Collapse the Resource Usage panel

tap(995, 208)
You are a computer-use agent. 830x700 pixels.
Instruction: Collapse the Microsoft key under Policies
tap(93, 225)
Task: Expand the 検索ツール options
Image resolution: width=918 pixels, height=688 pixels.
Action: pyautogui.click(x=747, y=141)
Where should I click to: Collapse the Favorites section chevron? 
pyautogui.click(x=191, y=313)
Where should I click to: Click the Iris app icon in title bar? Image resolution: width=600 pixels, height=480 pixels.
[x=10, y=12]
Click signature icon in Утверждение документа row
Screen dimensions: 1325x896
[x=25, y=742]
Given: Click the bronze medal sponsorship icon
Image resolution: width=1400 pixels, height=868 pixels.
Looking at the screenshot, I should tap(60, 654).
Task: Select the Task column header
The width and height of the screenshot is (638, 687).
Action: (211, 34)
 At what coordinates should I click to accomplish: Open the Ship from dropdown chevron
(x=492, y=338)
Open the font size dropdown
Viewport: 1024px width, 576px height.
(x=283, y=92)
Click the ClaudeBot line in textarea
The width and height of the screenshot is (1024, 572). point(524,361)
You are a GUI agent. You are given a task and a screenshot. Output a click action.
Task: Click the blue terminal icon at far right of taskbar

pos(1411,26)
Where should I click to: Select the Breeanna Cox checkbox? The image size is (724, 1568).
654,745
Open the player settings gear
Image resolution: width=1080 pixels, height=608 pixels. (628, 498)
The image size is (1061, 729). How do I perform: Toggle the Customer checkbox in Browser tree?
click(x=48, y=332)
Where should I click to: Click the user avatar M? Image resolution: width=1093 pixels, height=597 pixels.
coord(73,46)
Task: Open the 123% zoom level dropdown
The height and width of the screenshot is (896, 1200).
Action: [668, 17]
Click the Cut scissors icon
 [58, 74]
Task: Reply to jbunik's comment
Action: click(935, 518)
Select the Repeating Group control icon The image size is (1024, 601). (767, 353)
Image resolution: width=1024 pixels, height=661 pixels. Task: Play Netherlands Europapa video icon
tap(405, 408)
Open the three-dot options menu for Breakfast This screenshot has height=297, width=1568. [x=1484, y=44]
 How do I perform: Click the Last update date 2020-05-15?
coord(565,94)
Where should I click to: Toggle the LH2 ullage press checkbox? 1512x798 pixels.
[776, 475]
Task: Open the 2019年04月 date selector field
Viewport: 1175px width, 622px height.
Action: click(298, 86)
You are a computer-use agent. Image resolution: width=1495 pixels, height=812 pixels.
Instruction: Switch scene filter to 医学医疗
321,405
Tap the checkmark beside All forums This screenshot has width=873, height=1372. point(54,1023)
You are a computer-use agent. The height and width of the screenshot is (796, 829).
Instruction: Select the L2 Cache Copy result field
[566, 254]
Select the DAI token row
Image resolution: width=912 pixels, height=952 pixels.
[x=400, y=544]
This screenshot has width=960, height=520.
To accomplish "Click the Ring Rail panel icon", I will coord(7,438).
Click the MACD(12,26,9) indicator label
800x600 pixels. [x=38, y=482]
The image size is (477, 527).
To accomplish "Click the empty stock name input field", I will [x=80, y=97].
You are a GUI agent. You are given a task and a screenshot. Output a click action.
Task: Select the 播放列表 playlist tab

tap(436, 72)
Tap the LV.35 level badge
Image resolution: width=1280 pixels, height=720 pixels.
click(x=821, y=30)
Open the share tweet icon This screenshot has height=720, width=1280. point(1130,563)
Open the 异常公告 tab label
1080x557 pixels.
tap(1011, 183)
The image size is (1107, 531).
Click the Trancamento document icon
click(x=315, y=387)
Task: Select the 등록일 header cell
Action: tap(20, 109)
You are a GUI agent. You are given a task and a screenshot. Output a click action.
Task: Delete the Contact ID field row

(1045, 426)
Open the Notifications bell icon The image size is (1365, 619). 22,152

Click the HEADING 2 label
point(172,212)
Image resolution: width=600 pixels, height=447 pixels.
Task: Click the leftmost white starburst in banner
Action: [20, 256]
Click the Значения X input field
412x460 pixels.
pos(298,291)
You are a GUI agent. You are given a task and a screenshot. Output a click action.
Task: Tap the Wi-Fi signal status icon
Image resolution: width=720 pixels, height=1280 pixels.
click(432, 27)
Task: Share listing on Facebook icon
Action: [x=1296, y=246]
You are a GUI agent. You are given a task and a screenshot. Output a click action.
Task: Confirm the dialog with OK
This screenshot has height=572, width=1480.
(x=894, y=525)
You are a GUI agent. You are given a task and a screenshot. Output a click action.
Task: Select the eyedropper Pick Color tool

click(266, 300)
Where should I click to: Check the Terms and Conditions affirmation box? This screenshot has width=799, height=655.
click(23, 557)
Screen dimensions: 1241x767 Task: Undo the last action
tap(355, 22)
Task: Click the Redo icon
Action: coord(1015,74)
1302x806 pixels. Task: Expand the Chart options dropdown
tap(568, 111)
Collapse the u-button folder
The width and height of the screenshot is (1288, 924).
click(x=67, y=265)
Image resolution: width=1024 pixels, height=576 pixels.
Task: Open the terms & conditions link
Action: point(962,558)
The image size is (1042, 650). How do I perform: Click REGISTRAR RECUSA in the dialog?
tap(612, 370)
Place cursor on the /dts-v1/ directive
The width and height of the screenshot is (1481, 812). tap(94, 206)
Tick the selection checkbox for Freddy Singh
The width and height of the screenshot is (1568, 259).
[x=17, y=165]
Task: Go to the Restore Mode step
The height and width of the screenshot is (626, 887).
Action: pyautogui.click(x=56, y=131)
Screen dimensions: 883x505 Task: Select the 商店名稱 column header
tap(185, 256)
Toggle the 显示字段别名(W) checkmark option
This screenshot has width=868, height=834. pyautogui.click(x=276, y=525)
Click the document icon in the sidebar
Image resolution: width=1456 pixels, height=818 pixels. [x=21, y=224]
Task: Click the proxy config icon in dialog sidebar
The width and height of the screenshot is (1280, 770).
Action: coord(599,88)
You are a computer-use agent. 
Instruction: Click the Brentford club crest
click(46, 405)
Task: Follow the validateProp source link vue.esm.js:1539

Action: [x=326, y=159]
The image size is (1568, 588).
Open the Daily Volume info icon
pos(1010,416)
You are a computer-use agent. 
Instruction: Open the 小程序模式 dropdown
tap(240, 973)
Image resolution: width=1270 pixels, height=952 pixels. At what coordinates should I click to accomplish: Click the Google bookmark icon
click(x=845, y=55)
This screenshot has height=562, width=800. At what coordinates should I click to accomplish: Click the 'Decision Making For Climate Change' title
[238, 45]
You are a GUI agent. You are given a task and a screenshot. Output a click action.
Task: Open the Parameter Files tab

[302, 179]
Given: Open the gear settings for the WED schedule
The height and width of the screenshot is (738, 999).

_____

#### PROBLEM DETAILS
Copy down the whole of the data above, matching it exactly.

#### WRITTEN RESPONSE
Collapse the Resource Usage panel

tap(995, 208)
You are a computer-use agent. 830x700 pixels.
Instruction: Collapse the Microsoft key under Policies
tap(93, 225)
Task: Expand the 検索ツール options
Image resolution: width=918 pixels, height=688 pixels.
Action: pyautogui.click(x=747, y=141)
Where should I click to: Collapse the Favorites section chevron? 
pyautogui.click(x=191, y=313)
Where should I click to: Click the Iris app icon in title bar? Image resolution: width=600 pixels, height=480 pixels.
[x=10, y=12]
Click signature icon in Утверждение документа row
Screen dimensions: 1325x896
[x=25, y=742]
Given: Click the bronze medal sponsorship icon
Image resolution: width=1400 pixels, height=868 pixels.
Looking at the screenshot, I should tap(60, 654).
Task: Select the Task column header
The width and height of the screenshot is (638, 687).
Action: (211, 34)
 At what coordinates should I click to accomplish: Open the Ship from dropdown chevron
(x=492, y=338)
Open the font size dropdown
Viewport: 1024px width, 576px height.
(x=283, y=92)
Click the ClaudeBot line in textarea
The width and height of the screenshot is (1024, 572). point(524,361)
You are a GUI agent. You are given a task and a screenshot. Output a click action.
Task: Click the blue terminal icon at far right of taskbar

pos(1411,26)
Where should I click to: Select the Breeanna Cox checkbox? The image size is (724, 1568).
654,745
Open the player settings gear
Image resolution: width=1080 pixels, height=608 pixels. (628, 498)
The image size is (1061, 729). How do I perform: Toggle the Customer checkbox in Browser tree?
click(x=48, y=332)
Where should I click to: Click the user avatar M? Image resolution: width=1093 pixels, height=597 pixels.
coord(73,46)
Task: Open the 123% zoom level dropdown
The height and width of the screenshot is (896, 1200).
Action: [668, 17]
Click the Cut scissors icon
 [58, 74]
Task: Reply to jbunik's comment
Action: click(935, 518)
Select the Repeating Group control icon The image size is (1024, 601). (767, 353)
Image resolution: width=1024 pixels, height=661 pixels. Task: Play Netherlands Europapa video icon
tap(405, 408)
Open the three-dot options menu for Breakfast This screenshot has height=297, width=1568. [x=1484, y=44]
 How do I perform: Click the Last update date 2020-05-15?
coord(565,94)
Where should I click to: Toggle the LH2 ullage press checkbox? 1512x798 pixels.
[776, 475]
Task: Open the 2019年04月 date selector field
Viewport: 1175px width, 622px height.
Action: click(298, 86)
You are a computer-use agent. Image resolution: width=1495 pixels, height=812 pixels.
Instruction: Switch scene filter to 医学医疗
321,405
Tap the checkmark beside All forums This screenshot has width=873, height=1372. point(54,1023)
You are a computer-use agent. The height and width of the screenshot is (796, 829).
Instruction: Select the L2 Cache Copy result field
[566, 254]
Select the DAI token row
Image resolution: width=912 pixels, height=952 pixels.
[x=400, y=544]
This screenshot has width=960, height=520.
To accomplish "Click the Ring Rail panel icon", I will coord(7,438).
Click the MACD(12,26,9) indicator label
800x600 pixels. [x=38, y=482]
The image size is (477, 527).
To accomplish "Click the empty stock name input field", I will [x=80, y=97].
You are a GUI agent. You are given a task and a screenshot. Output a click action.
Task: Select the 播放列表 playlist tab

tap(436, 72)
Tap the LV.35 level badge
Image resolution: width=1280 pixels, height=720 pixels.
click(x=821, y=30)
Open the share tweet icon This screenshot has height=720, width=1280. point(1130,563)
Open the 异常公告 tab label
1080x557 pixels.
tap(1011, 183)
The image size is (1107, 531).
Click the Trancamento document icon
click(x=315, y=387)
Task: Select the 등록일 header cell
Action: tap(20, 109)
You are a GUI agent. You are given a task and a screenshot. Output a click action.
Task: Delete the Contact ID field row

(1045, 426)
Open the Notifications bell icon The image size is (1365, 619). 22,152

Click the HEADING 2 label
point(172,212)
Image resolution: width=600 pixels, height=447 pixels.
Task: Click the leftmost white starburst in banner
Action: [20, 256]
Click the Значения X input field
412x460 pixels.
pos(298,291)
You are a GUI agent. You are given a task and a screenshot. Output a click action.
Task: Tap the Wi-Fi signal status icon
Image resolution: width=720 pixels, height=1280 pixels.
click(432, 27)
Task: Share listing on Facebook icon
Action: [x=1296, y=246]
You are a GUI agent. You are given a task and a screenshot. Output a click action.
Task: Confirm the dialog with OK
This screenshot has height=572, width=1480.
(x=894, y=525)
You are a GUI agent. You are given a task and a screenshot. Output a click action.
Task: Select the eyedropper Pick Color tool

click(266, 300)
Where should I click to: Check the Terms and Conditions affirmation box? This screenshot has width=799, height=655.
click(23, 557)
Screen dimensions: 1241x767 Task: Undo the last action
tap(355, 22)
Task: Click the Redo icon
Action: coord(1015,74)
1302x806 pixels. Task: Expand the Chart options dropdown
tap(568, 111)
Collapse the u-button folder
The width and height of the screenshot is (1288, 924).
click(x=67, y=265)
Image resolution: width=1024 pixels, height=576 pixels.
Task: Open the terms & conditions link
Action: point(962,558)
The image size is (1042, 650). How do I perform: Click REGISTRAR RECUSA in the dialog?
tap(612, 370)
Place cursor on the /dts-v1/ directive
The width and height of the screenshot is (1481, 812). tap(94, 206)
Tick the selection checkbox for Freddy Singh
The width and height of the screenshot is (1568, 259).
[x=17, y=165]
Task: Go to the Restore Mode step
The height and width of the screenshot is (626, 887).
Action: pyautogui.click(x=56, y=131)
Screen dimensions: 883x505 Task: Select the 商店名稱 column header
tap(185, 256)
Toggle the 显示字段别名(W) checkmark option
This screenshot has width=868, height=834. pyautogui.click(x=276, y=525)
Click the document icon in the sidebar
Image resolution: width=1456 pixels, height=818 pixels. [x=21, y=224]
Task: Click the proxy config icon in dialog sidebar
The width and height of the screenshot is (1280, 770).
Action: coord(599,88)
You are a computer-use agent. 
Instruction: Click the Brentford club crest
click(46, 405)
Task: Follow the validateProp source link vue.esm.js:1539

Action: [x=326, y=159]
The image size is (1568, 588).
Open the Daily Volume info icon
pos(1010,416)
You are a computer-use agent. 
Instruction: Open the 小程序模式 dropdown
tap(240, 973)
Image resolution: width=1270 pixels, height=952 pixels. At what coordinates should I click to accomplish: Click the Google bookmark icon
click(x=845, y=55)
This screenshot has height=562, width=800. At what coordinates should I click to accomplish: Click the 'Decision Making For Climate Change' title
[238, 45]
You are a GUI agent. You are given a task and a screenshot. Output a click action.
Task: Open the Parameter Files tab

[302, 179]
Given: Open the gear settings for the WED schedule
The height and width of the screenshot is (738, 999).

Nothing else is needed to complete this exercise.